Shockwave Medical Peripheral Lithoplasty System Study for PAD (Disrupt PAD III)

Exclusion Criteria

• •1. Rutherford Clinical Category 0, 1, 5 and 6.
• •2. Subject has active infection requiring antibiotic therapy.
• •3. Planned target limb major amputation (above the ankle).
• •4. History of prior endovascular or surgical procedure on the index limb within the past 30 days or planned within 30 days of the index procedure.
• •5. Subject has a known coagulopathy or has bleeding diatheses, thrombocytopenia with platelet count less than 100,000/microliter.
• •6. Subject in whom antiplatelet or anticoagulant therapy is contraindicated.
• •7. Subject has known allergy to contrast agents or medications used to perform endovascular intervention that cannot be adequately pre-treated.
• •8. Subject has known allergy to urethane, nylon, or silicone.
• •9. Myocardial infarction within 60 days prior to enrollment.
• •10. History of stroke within 60 days prior to enrollment.
• •11. History of thrombolytic therapy within two weeks of enrollment.
• •12. Subject has acute or chronic renal disease defined as serum creatinine of \>2.5 mg/dL or \>220 umol/L, or on dialysis.
• •13. Subject is pregnant or nursing.
• •14. Subject is participating in another research study involving an investigational agent (pharmaceutical, biologic, or medical device) that has not reached the primary endpoint.
• •15. Subject has other medical, social or psychological problems that, in the opinion of the investigator, preclude them from receiving this treatment, and the procedures and evaluations pre- and post-treatment.
• •16. The use of specialty balloons, re-entry or atherectomy devices.
• •17. In-stent restenosis within 10mm of the target zone.
• •18. Lesions within 10mm of the ostium of the SFA or within 10mm of the ostium of the anterior tibial artery.
• •19. Evidence of aneurysm or thrombus in target vessel.
• •20. No calcium or mild calcium in the target lesion.
• •21. Target lesion within native or synthetic vessel grafts.
• •22. Subject has significant stenosis (\>50% stenosis) or occlusion of inflow tract before target treatment zone (e.g. iliac or common femoral) not successfully treated.
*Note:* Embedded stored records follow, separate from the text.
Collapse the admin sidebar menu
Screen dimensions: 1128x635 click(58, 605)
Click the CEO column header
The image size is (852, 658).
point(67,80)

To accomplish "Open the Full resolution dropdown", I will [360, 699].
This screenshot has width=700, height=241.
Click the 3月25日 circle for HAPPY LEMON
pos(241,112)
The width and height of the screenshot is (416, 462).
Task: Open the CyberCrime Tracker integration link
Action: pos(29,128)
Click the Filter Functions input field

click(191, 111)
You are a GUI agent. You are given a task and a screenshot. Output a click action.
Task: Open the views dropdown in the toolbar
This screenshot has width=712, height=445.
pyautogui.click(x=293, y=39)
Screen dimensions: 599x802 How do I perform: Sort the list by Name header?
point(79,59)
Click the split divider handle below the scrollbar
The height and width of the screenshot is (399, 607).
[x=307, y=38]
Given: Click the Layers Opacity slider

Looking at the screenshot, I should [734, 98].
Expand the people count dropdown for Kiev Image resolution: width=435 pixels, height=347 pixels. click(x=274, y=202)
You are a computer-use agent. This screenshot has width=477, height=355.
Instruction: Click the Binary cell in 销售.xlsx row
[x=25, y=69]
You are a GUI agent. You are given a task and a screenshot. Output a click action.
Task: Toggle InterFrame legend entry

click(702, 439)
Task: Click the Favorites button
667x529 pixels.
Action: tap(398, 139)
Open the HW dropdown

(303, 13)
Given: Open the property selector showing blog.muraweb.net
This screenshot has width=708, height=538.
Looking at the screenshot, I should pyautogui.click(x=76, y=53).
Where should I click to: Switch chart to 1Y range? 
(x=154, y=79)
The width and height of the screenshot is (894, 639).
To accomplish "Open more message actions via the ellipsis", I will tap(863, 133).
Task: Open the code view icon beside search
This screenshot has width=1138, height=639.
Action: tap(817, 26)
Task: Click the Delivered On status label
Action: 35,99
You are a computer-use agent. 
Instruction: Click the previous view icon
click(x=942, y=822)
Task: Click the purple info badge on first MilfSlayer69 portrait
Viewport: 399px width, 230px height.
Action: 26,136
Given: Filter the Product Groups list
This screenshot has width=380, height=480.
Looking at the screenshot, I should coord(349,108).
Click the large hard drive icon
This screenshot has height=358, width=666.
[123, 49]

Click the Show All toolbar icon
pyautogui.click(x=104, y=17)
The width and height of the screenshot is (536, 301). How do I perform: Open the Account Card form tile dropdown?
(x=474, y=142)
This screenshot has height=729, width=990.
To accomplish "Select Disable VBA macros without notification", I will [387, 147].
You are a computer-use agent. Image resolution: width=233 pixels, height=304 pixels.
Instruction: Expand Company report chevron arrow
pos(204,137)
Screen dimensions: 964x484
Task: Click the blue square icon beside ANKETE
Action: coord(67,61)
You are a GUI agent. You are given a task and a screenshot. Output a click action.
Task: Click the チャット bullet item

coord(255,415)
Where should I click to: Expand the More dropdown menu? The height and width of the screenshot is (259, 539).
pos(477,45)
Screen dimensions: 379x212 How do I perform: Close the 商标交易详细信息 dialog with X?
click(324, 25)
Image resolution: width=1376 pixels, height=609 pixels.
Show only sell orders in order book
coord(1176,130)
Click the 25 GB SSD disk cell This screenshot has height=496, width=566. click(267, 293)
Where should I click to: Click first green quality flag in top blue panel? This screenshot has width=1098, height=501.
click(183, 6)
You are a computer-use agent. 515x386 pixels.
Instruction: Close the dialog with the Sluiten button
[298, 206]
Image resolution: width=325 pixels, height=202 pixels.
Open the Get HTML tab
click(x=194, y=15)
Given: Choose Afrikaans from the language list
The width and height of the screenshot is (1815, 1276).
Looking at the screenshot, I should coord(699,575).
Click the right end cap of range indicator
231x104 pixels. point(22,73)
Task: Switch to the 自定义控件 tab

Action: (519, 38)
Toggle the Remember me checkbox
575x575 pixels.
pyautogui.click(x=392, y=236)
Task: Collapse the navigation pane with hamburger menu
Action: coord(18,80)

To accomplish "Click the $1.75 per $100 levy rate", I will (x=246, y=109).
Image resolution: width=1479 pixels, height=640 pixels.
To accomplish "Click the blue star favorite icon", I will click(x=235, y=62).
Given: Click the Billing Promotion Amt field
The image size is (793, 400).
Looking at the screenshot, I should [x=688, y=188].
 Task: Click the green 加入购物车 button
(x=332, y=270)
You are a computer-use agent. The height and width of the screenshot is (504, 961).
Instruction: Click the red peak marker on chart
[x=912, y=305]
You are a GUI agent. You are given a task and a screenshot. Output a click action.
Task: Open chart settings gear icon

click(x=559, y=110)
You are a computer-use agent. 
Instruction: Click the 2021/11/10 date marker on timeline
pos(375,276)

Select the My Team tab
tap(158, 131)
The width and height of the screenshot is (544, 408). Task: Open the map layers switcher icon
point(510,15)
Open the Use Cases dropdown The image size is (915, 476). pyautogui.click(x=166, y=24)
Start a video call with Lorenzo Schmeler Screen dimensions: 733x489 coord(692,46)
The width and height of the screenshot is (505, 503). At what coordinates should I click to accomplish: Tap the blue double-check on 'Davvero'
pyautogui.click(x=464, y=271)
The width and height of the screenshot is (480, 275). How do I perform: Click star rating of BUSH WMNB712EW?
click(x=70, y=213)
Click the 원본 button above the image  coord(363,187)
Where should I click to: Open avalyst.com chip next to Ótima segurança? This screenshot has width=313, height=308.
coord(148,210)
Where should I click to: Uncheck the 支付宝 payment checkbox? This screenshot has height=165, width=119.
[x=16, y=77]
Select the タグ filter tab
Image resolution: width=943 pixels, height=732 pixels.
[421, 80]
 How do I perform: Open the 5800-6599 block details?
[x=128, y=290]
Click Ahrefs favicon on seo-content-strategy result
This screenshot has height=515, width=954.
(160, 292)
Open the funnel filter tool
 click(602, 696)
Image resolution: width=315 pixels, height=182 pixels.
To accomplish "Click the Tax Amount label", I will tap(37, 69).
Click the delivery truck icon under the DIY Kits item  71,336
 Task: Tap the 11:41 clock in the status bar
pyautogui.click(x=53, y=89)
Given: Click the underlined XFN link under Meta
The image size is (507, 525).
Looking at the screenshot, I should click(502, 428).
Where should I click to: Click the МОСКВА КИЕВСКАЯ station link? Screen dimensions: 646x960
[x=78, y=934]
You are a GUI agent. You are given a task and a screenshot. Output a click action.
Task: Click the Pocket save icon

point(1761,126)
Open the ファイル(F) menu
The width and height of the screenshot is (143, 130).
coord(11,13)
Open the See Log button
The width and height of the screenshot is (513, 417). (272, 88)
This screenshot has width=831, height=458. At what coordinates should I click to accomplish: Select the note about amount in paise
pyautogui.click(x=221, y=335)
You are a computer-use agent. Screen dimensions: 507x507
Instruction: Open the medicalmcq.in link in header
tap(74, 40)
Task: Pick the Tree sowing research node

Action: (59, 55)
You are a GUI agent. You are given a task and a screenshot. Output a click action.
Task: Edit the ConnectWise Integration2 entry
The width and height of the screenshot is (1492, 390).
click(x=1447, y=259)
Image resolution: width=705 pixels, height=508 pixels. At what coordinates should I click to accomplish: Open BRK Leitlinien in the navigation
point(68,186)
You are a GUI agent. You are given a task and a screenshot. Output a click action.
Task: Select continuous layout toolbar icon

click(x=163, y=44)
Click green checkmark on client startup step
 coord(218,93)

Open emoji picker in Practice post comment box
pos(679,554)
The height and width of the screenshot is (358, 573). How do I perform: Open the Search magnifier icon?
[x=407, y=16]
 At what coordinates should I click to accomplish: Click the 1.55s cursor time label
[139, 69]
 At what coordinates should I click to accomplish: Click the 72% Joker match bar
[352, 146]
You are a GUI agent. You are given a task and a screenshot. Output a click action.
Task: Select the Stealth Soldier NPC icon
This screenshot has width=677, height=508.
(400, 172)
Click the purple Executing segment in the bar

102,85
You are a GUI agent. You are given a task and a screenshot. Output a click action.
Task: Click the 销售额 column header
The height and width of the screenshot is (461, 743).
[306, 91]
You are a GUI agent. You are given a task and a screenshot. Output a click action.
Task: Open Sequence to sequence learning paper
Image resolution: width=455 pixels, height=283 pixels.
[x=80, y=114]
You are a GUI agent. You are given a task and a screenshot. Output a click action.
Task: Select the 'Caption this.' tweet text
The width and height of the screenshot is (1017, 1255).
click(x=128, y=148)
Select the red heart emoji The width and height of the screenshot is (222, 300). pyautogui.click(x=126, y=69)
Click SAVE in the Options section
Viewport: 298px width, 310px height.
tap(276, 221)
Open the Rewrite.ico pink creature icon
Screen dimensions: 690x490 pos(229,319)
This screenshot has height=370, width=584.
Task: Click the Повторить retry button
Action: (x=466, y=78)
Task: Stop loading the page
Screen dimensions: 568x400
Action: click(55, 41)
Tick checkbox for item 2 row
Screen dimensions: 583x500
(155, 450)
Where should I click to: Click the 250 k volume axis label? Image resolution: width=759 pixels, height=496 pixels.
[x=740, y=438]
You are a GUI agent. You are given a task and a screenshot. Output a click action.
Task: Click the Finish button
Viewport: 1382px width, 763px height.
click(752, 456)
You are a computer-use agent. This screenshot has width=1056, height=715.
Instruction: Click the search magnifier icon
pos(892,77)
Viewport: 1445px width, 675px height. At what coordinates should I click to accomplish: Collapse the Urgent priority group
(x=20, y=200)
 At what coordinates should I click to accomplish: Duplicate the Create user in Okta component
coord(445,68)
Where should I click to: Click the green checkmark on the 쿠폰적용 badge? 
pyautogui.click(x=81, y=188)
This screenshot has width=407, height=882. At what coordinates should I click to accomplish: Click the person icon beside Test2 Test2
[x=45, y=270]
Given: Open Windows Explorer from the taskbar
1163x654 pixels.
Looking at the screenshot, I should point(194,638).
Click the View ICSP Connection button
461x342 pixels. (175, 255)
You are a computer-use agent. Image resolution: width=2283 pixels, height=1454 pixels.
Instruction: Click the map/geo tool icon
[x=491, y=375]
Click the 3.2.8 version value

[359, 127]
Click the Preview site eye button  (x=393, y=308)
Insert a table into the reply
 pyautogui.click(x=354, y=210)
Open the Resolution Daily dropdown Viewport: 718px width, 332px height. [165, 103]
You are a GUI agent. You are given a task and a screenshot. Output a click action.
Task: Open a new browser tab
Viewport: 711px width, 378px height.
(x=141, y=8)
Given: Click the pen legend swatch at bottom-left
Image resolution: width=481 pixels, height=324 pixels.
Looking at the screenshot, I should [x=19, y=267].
• •23. Subject requires treatment of a peripheral lesion on the ipsilateral limb distal to target site at the time of the index procedure.
• •24. Failure to successfully cross the guidewire across the target lesion; successful crossing defined as tip of the guidewire distal to the target lesion in the absence of flow limiting dissections or perforations.
• •Observational Study Eligibility Criteria
• •1. Subjects with any medical condition that would make him/her an inappropriate candidate for treatment with Shockwave Medical Peripheral Lithoplasty® System as per Instructions for Use (IFU) or investigator's opinion.
• •2. Subject is already enrolled in other investigational (interventional) studies that would interfere with study endpoints.